Yeah, and so I guess along those lines, I mean, if we strip out office, and to your point, you've already obviously marked the CAPC both, but if we strip out office charge-offs, I mean, your charge-offs are negligible. How should we be thinking about a normalized charge-off rate assuming that we're not in a recession? How should we be thinking about a charge-off rate for maybe next year and the year following?
Yeah, so I guess a couple thoughts from, if we think about Cree office, we feel very good about that and we appreciate your comments about the great experience. The, my only hesitation to put out a number is, there's so much uncertainty in the economic environment with what's going on in Washington, whether it's tariffs or immigration that we're spending a lot of time thinking about our CNI books and thinking about implications of those policy, not only those policies, but just the uncertainty in the environment. We, our credit teams are engaging with our RMs and engaging with our customer base. Everything that's being, we're finding as our customers are being very thoughtful and proactive. I'm just a little hesitant at this point because of the uncertainty to saying we think, a provision expense in 26 or 27 should be X at this point.
Okay, okay. And then just one last sort of macro question. Now that you're gonna be 31 billion in assets, can you help us think as we look forward maybe three or four years, what your asset size might look like? And then obviously now that you're expanded into Rhode Island at 700 million round numbers and deposits, what would you like that number to do over the next three or four years? And then last question, can you guys comment? Were you the company A on Brookline?
So
Robert Dennis, so one or both of you, thanks.
So, Laurie, this is Dennis. And what I'd say is we don't focus on asset size. You know, we focus on profitability. Certainly increased scale helps with operating leverage for sure. And you look at Eastern's performance over the last several years, it's really been enhanced by that increased scale. But we focus on, you know, top tier profitability.
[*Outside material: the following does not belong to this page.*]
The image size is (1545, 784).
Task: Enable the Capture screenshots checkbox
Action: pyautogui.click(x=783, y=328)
And that's, we're very pleased to say that that's where we're headed very quickly following the consummation of the merger with Harbor One. And in terms of your second question was, were we company A? We're here to talk about the merger with Harbor One today. We're not gonna engage in conversation about other companies. We're focused on Eastern Bank and on Harbor One.
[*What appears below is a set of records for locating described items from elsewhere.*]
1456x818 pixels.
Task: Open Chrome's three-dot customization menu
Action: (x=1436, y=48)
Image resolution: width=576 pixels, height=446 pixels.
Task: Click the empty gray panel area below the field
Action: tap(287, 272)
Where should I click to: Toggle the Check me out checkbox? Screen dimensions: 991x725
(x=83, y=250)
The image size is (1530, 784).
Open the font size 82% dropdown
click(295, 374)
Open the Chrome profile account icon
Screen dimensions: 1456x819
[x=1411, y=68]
Okay, and then just last question on Rhode Island. So now that this puts you into Rhode Island with 700 million in deposits round numbers, how do you think about that in sort of the coming years? Where would you like that number to grow to? Thanks,
Larry. So we're very happy to be entering Rhode Island. We're gonna look to grow in the state. We're not gonna put a number on it today, but clearly there's opportunity for us. When you look at the market share in that state, it's dominated by larger companies and we're going to try and make a dent in that.
Great, thanks so much. Thank
you. Thanks, Larry.
There are no further questions at this time. I will now turn the call over to Bob Rivers for closing remarks.
Once again, thanks for joining us this morning and really appreciate your questions and we look forward to talking with you again during this talk.
This concludes today's conference call. You may now disconnect.